At this point, the only remaining step is to see if the certificate has been revoked by the Certificate Authority (due to a possible compromise of the certificate or of the Certificate Authority itself). Since the list of root certificates that are stored on user’s computers are not frequently updated (the list is usually selected by the OS or browser vendor), there must be a way for the software to dynamically query the Certificate Authority to check if there is a problem with the certificate. This is accomplished using 2 different techniques: certificate revocation lists (CRLs) and an online check called Online Certificate Status Protocol (OCSP).
CRLs are lists that are periodically issued by a CA that contains a list of certificate serial numbers that have been deemed to be invalid by the CA. The CRL also contains a date range indicating when the CRL should be considered expired and a new list should be obtained. Browser software is expected to regularly download the CRLs for all root certificates that it has knowledge of. When using CRLs, the final check for a certificate’s validity is to verify that the certificate’s serial number does not appear in the latest CRL for the CA.
OCSP is a protocol that is used by browser software to query a CA dynamically for the revocation status of a certificate. The query request contains the serial number of the certificate being checked as well hashes of the issuer name and public key. The request is sent to a OCSP server operated by the CA. The response will either indicate that the certificate is valid, revoked, or is unknown. When using OCSP, the final check for a certificate’s validity is to verify that the CA’s OCSCP server reports back that the certificate is ‘good’.
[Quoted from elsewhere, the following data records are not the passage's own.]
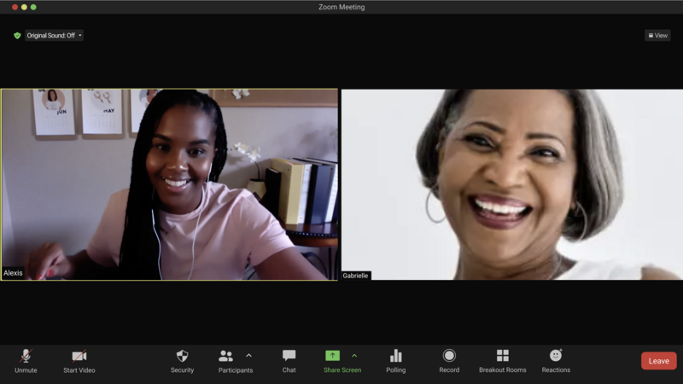Image resolution: width=683 pixels, height=384 pixels.
Task: Click the View button at top right
Action: pyautogui.click(x=657, y=36)
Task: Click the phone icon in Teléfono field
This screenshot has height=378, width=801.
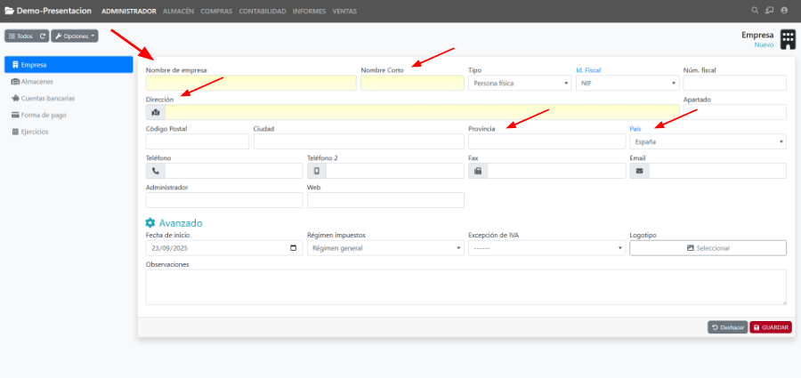Action: (156, 171)
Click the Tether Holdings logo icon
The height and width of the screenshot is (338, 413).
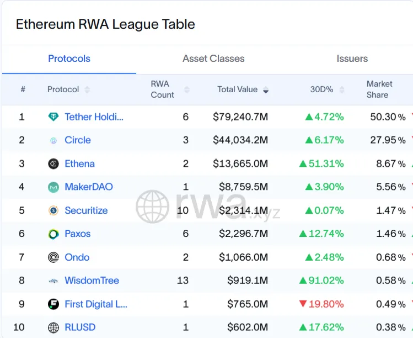(53, 117)
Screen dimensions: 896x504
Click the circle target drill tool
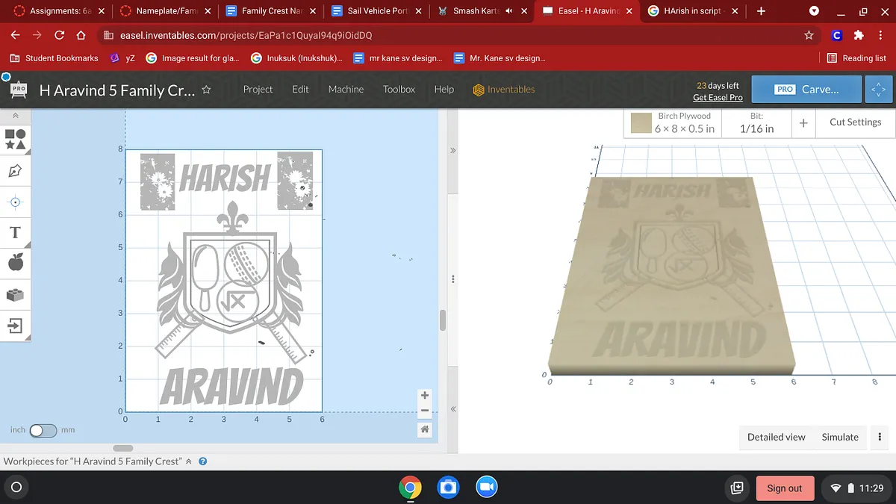[x=16, y=202]
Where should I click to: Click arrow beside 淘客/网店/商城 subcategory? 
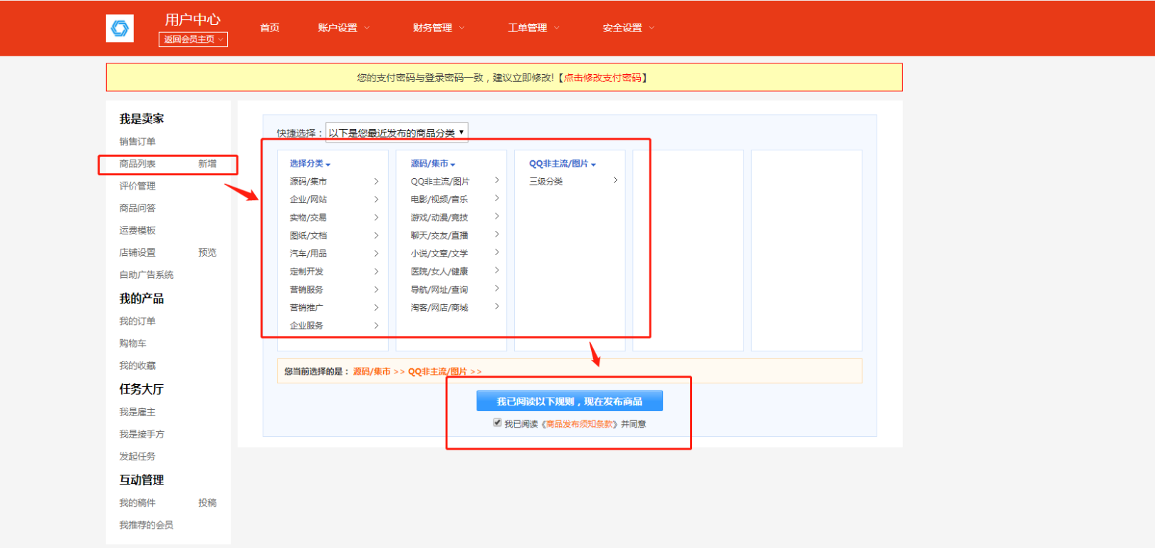[496, 307]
In summary, the certificate validation process is complex and resource intensive. The PKIX community has recognized this as becoming more of a problem with the prevelance of mobile devices that have limited processing resources. A solution that is being proposed is a mechanism to offload the responsibility of performing all of the certificate validation steps to a centralized server that is trusted by users. This mechanism is called Server-Based Certificate Validation Protocol defined in RFC 5055. In a future post, I’ll examine more about SCVP and discuss different use cases for how it can be deployed to provide security in mobile wireless networks.